YOUR TASK:
Copy out everything in the records from the start down to the line containing "tap(1258, 28)", with both ends included.
•••••
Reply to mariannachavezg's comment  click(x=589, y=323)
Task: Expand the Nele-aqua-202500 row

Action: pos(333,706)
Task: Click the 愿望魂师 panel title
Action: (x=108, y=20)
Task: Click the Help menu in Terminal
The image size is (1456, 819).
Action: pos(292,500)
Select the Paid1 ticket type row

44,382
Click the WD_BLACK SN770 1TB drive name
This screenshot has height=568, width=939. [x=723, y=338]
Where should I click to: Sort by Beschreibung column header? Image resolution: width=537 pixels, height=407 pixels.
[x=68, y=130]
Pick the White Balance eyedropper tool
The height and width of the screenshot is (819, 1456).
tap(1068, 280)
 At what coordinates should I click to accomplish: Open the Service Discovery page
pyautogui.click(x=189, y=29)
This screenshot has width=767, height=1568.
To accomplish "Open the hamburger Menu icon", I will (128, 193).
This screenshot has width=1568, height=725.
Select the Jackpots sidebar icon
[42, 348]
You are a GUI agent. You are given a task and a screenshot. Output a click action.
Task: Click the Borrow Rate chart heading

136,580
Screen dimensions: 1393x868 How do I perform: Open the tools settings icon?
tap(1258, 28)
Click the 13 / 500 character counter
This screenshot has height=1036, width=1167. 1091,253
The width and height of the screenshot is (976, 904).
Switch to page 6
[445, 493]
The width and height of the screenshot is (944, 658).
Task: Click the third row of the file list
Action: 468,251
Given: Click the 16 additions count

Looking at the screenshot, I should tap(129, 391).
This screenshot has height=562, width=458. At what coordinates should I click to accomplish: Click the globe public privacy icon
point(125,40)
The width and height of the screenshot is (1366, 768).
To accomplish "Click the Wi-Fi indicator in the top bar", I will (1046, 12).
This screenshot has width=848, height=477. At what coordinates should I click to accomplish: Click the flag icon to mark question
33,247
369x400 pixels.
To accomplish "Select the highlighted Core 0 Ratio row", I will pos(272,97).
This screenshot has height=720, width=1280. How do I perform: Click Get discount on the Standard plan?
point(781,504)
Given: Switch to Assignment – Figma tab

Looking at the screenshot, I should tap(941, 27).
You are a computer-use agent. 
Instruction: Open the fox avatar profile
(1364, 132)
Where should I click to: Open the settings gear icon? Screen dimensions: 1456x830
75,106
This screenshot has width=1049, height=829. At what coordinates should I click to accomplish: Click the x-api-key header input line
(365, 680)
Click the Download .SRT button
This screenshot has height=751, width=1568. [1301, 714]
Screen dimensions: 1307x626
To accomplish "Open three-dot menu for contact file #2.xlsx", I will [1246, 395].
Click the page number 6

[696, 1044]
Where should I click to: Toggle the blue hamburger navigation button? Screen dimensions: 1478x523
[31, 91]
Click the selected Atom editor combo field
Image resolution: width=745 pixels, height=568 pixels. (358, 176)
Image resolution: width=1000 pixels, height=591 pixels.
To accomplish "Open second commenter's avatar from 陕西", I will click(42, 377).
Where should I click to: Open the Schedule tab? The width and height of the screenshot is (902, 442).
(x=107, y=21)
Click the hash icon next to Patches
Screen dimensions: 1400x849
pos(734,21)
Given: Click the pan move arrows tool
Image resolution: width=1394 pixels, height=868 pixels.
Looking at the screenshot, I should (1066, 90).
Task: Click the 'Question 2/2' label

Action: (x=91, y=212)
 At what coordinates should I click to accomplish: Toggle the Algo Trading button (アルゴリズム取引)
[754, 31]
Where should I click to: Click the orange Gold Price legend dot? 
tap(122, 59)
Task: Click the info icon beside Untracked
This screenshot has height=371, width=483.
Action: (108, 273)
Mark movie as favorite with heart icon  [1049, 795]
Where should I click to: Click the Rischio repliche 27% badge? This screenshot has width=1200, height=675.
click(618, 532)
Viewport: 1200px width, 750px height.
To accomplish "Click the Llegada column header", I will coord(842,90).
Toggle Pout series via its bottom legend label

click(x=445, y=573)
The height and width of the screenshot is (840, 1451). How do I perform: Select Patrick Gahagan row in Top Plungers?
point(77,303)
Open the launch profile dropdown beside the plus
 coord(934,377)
•••••
OUTPUT FOR THIS EXERCISE:
Reply to mariannachavezg's comment  click(x=589, y=323)
Task: Expand the Nele-aqua-202500 row

Action: pos(333,706)
Task: Click the 愿望魂师 panel title
Action: (x=108, y=20)
Task: Click the Help menu in Terminal
The image size is (1456, 819).
Action: pos(292,500)
Select the Paid1 ticket type row

44,382
Click the WD_BLACK SN770 1TB drive name
This screenshot has height=568, width=939. [x=723, y=338]
Where should I click to: Sort by Beschreibung column header? Image resolution: width=537 pixels, height=407 pixels.
[x=68, y=130]
Pick the White Balance eyedropper tool
The height and width of the screenshot is (819, 1456).
tap(1068, 280)
 At what coordinates should I click to accomplish: Open the Service Discovery page
pyautogui.click(x=189, y=29)
This screenshot has width=767, height=1568.
To accomplish "Open the hamburger Menu icon", I will (128, 193).
This screenshot has width=1568, height=725.
Select the Jackpots sidebar icon
[42, 348]
You are a GUI agent. You are given a task and a screenshot. Output a click action.
Task: Click the Borrow Rate chart heading

136,580
Screen dimensions: 1393x868 How do I perform: Open the tools settings icon?
tap(1258, 28)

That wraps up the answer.